11,000 Mat-Su Valley residents commute to Anchorage for work, as of 2008.
It is the fastest-growing region in Alaska and includes the towns of Palmer, Wasilla, Big Lake, Houston, Willow, Sutton, and Talkeetna. The Matanuska-Susitna Valley is primarily the land of the Dena'ina and Ahtna Athabaskan people.

The valleys are shaped by three mountain ranges: the Alaska Range, the Talkeetna Mountains, and the Chugach Mountains. The Matanuska-Susitna Valley was carved by glaciers, leaving thousands of lakes.
The Mat-Su rivers and lakes are home to the spawning grounds of chinook, coho, sockeye, pink, and chum salmon.
The area is home to 31 state parks and campgrounds.

The 23000 sqmi Matanuska-Susitna Borough (the Alaskan equivalent of a county) governs the Mat-Su Valley.
According to the 2020 Census, the borough's population is 107,081, a 21.7% increase since 2010.
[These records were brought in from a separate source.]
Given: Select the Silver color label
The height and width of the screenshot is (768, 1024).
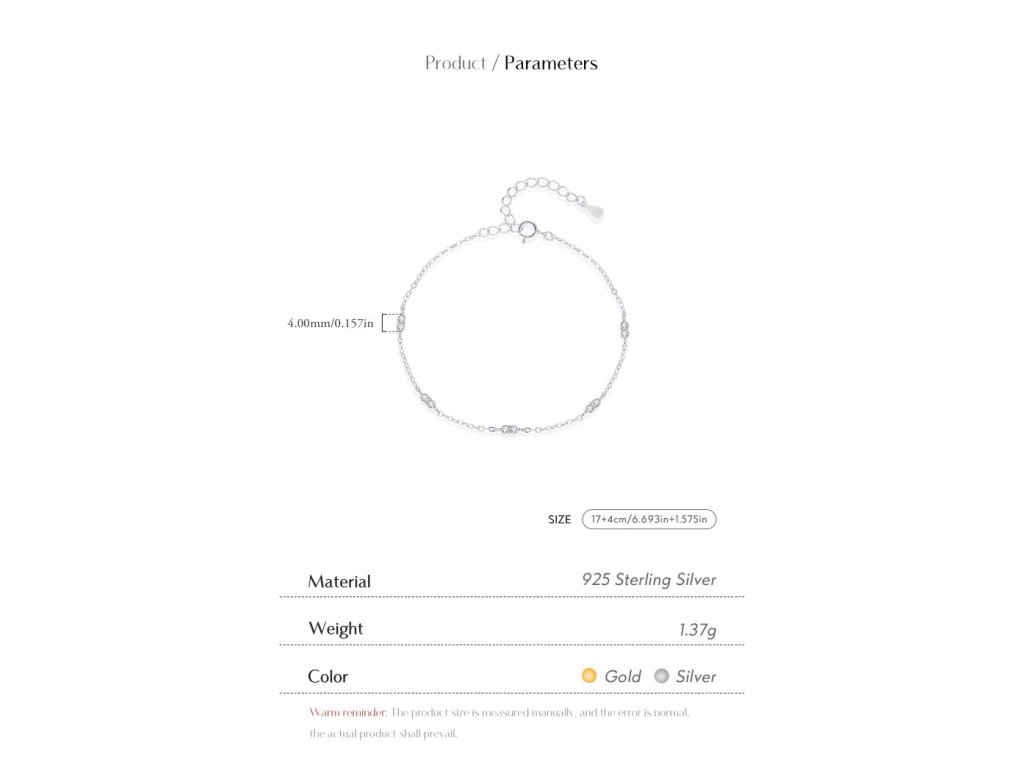Looking at the screenshot, I should tap(696, 677).
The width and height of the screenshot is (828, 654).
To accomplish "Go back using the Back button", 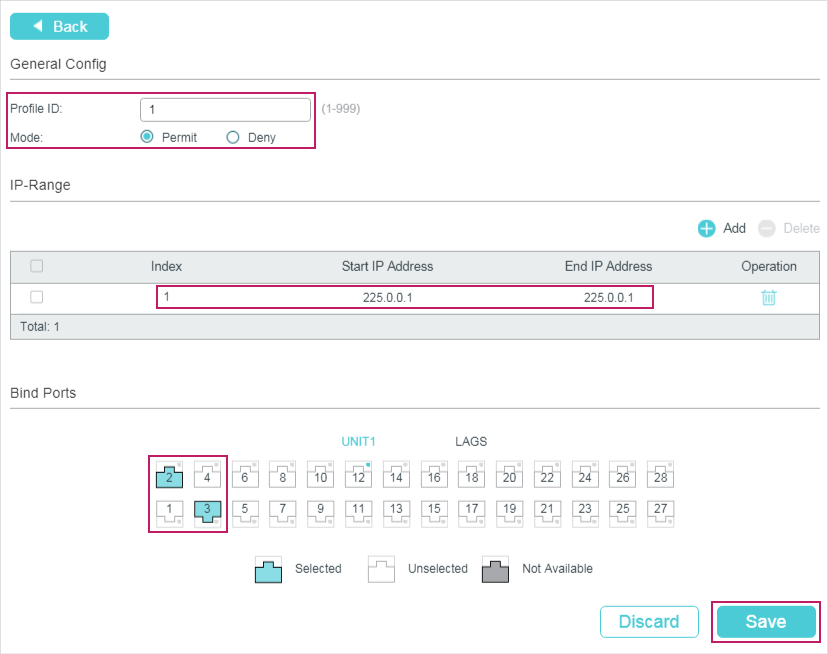I will click(59, 26).
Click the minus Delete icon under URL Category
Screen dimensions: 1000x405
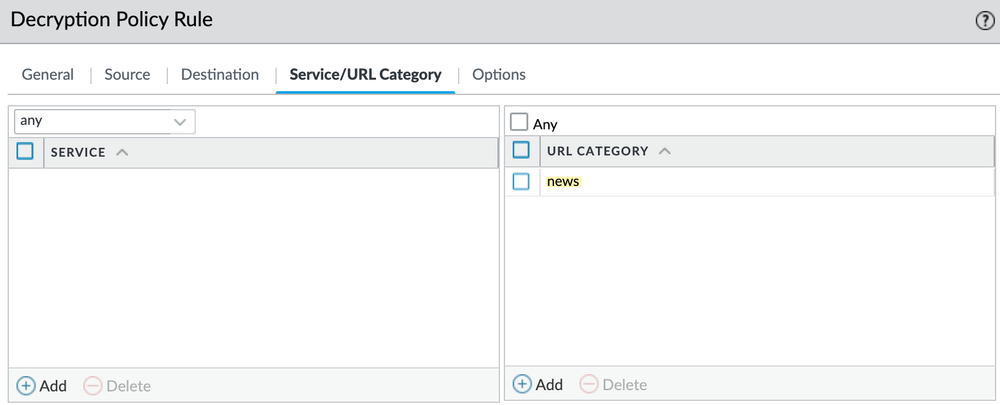pyautogui.click(x=589, y=385)
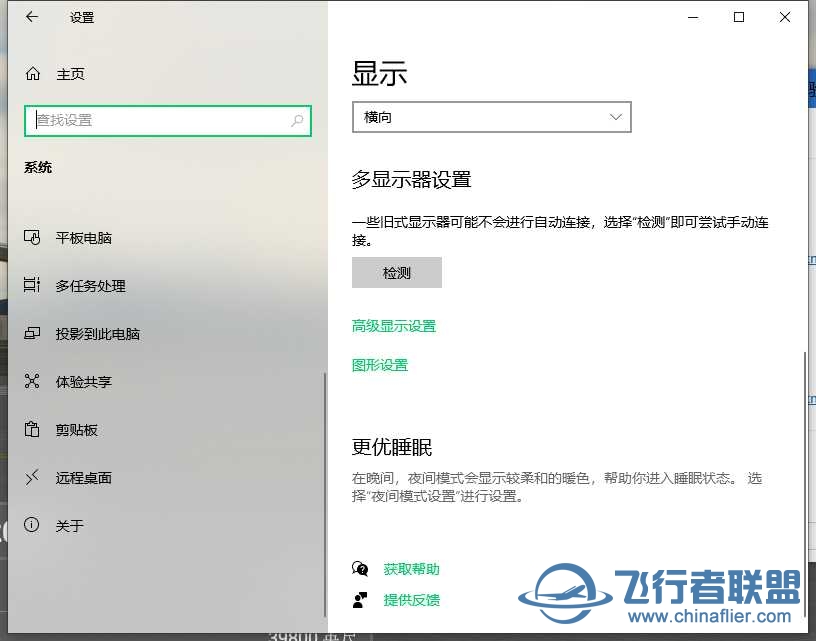Open the 远程桌面 remote desktop icon
This screenshot has height=641, width=816.
click(31, 478)
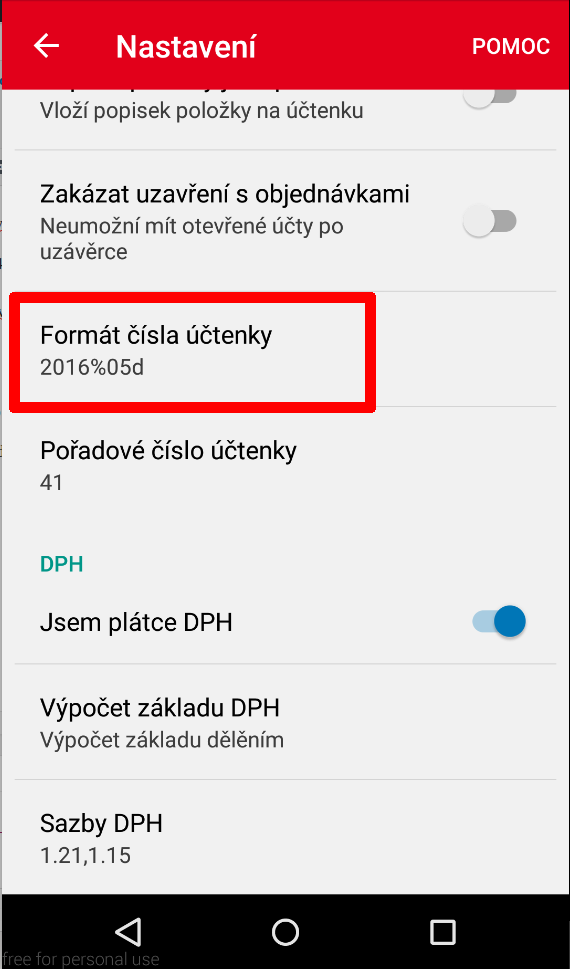The width and height of the screenshot is (570, 969).
Task: Select the DPH section header
Action: 61,564
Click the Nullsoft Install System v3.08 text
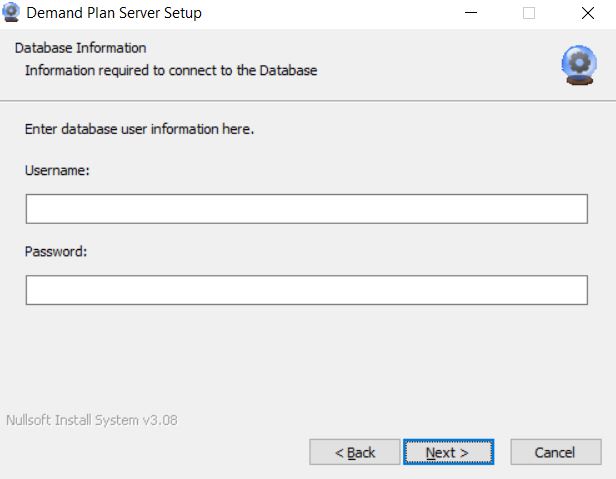 [91, 420]

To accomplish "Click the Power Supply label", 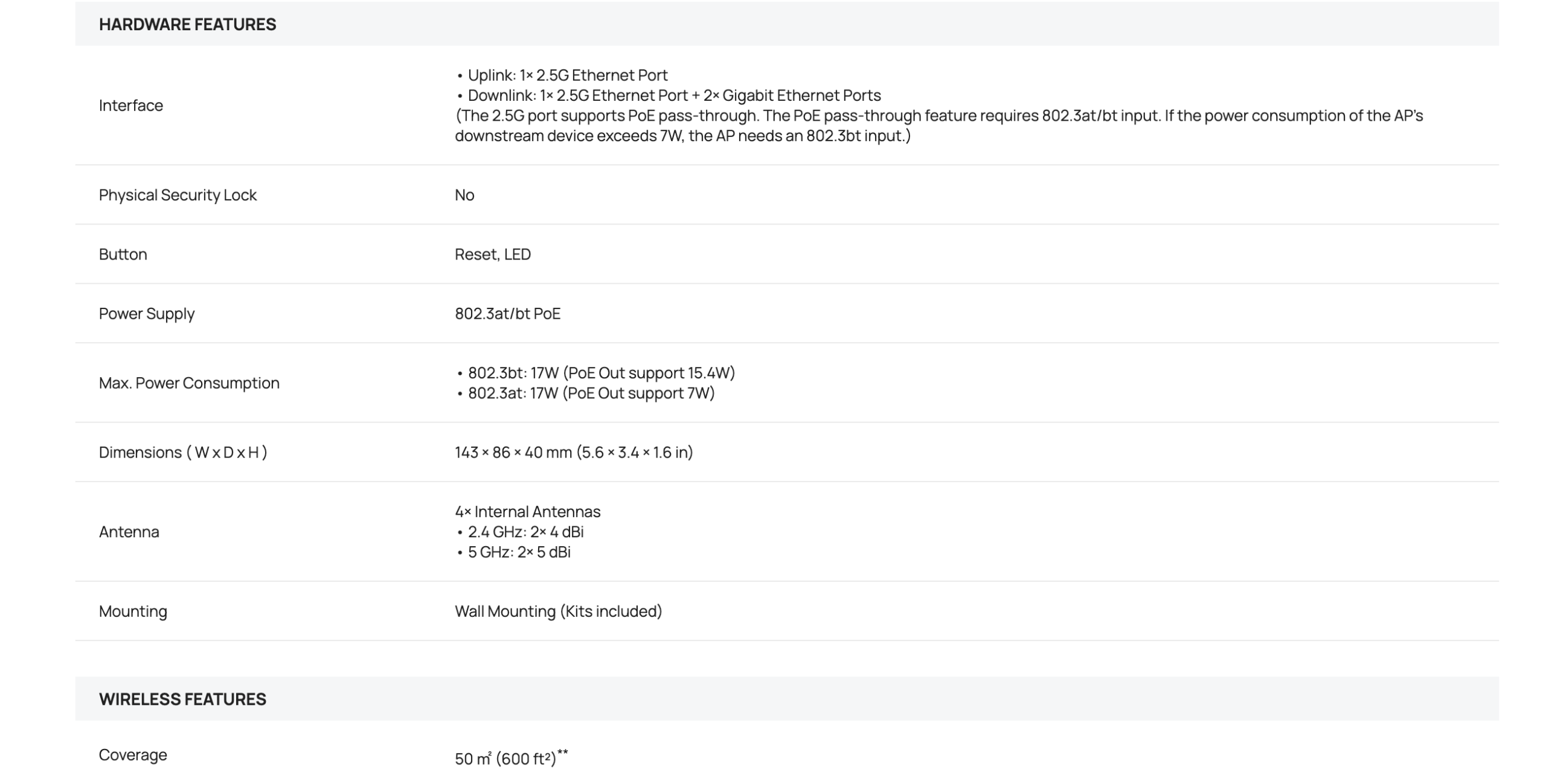I will (x=147, y=314).
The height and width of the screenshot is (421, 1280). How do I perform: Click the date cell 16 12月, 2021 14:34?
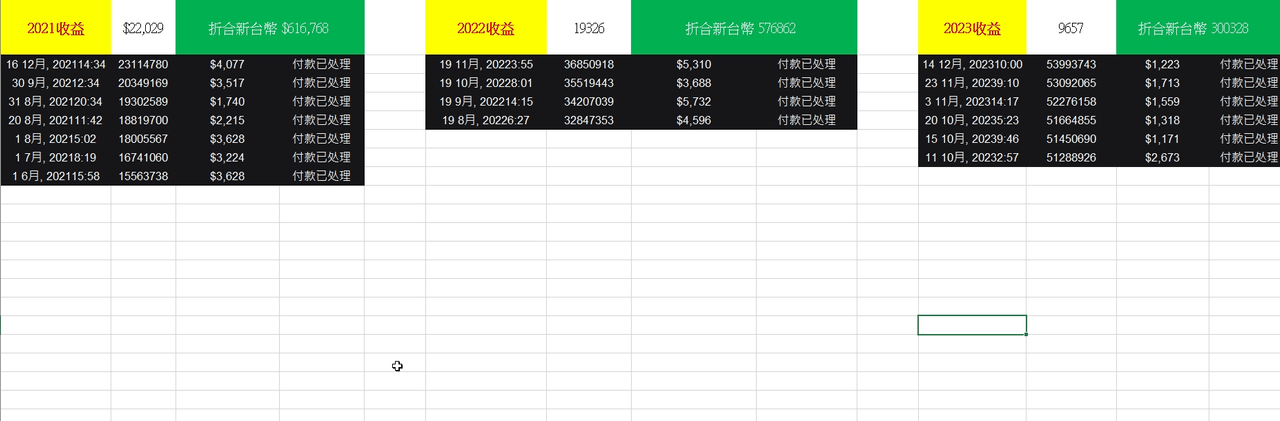(55, 64)
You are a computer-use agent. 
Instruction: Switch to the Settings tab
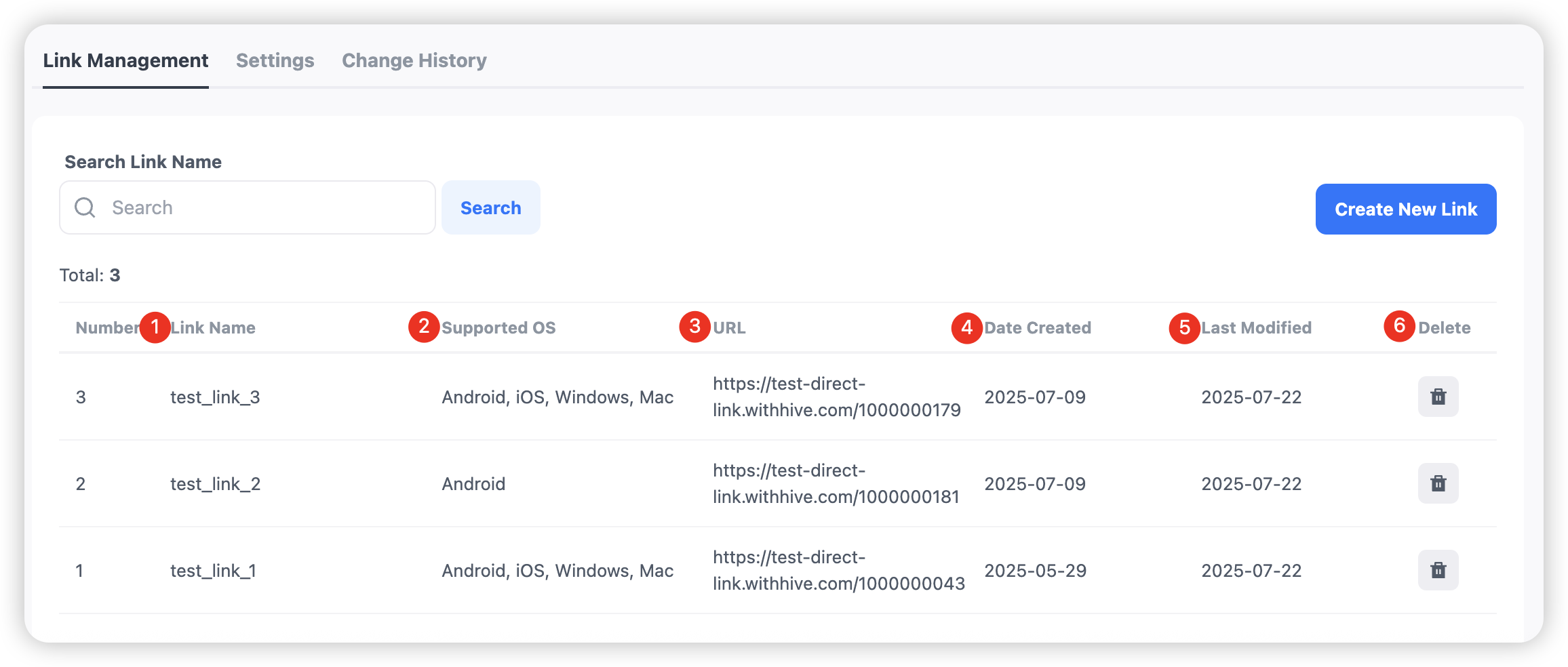tap(275, 60)
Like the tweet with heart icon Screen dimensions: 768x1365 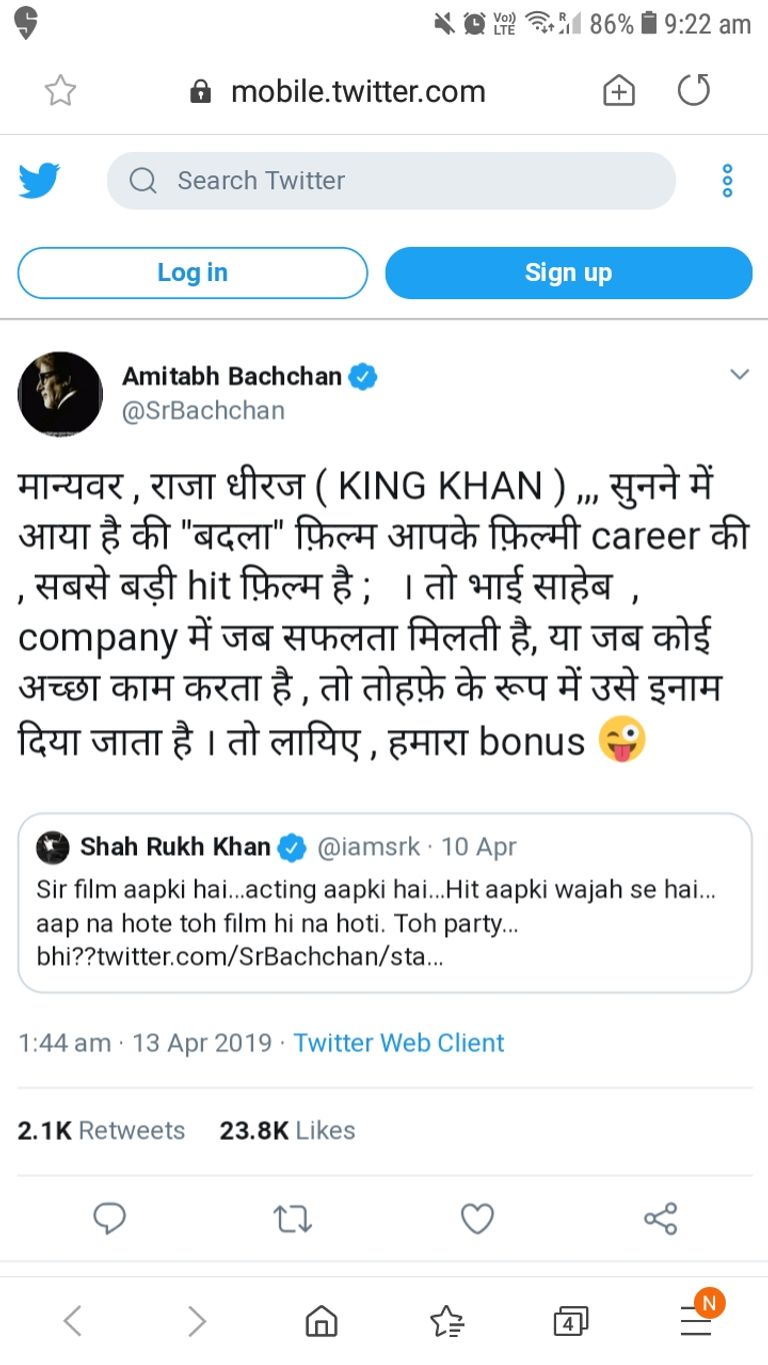coord(477,1218)
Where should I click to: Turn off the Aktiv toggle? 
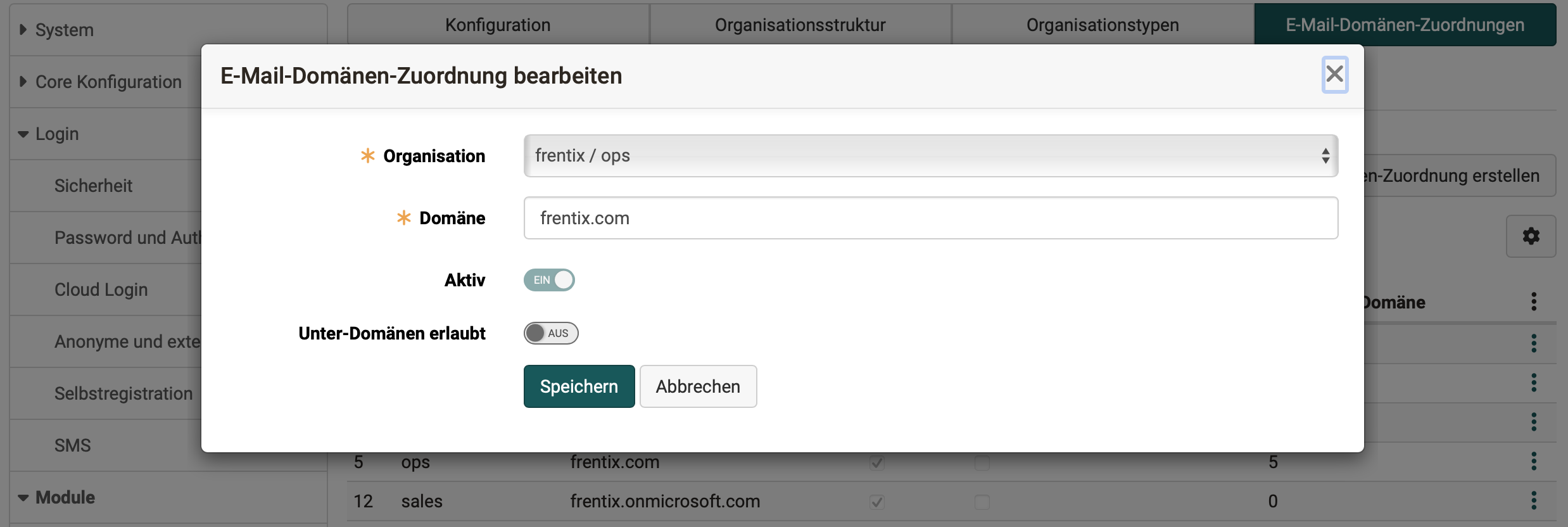coord(548,279)
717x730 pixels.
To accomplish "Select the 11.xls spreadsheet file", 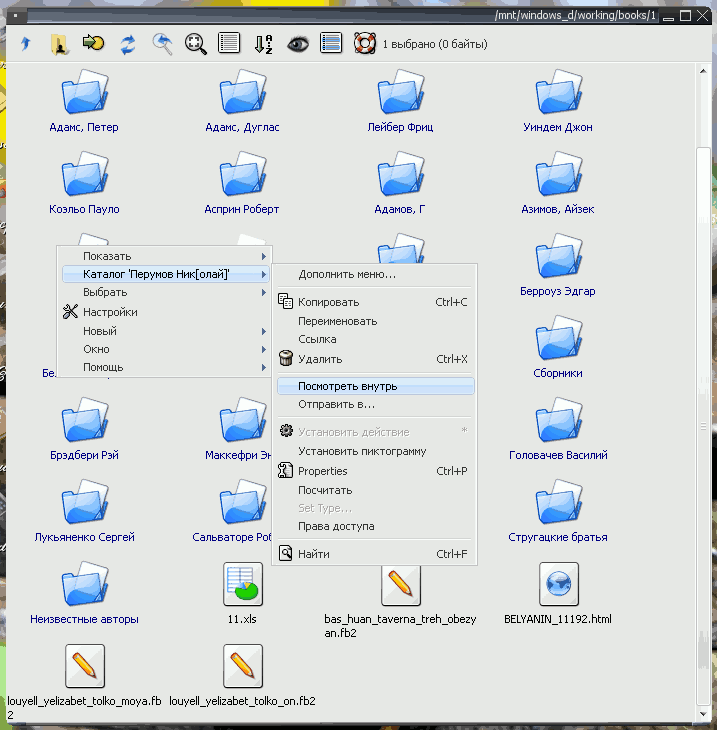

The City of Wasilla was founded on Dena'ina land when the Alaska Railroad was constructed in 1917. Knik, also on Dena'ina land, was the first boom-town in the valley and predates Wasilla. In 1893 the Alaska Commercial Company was built at Knik, and in 1898 Knik was settled by trappers and gold miners.

Talkeetna began in the late 1890s, with the construction of a trading station and later the Alaska Railroad. Today, Talkeetna serves as a tourist hotspot, and the starting point for mountaineers who climb Denali.

The Mat-Su Valley was explored by Russians in 1818.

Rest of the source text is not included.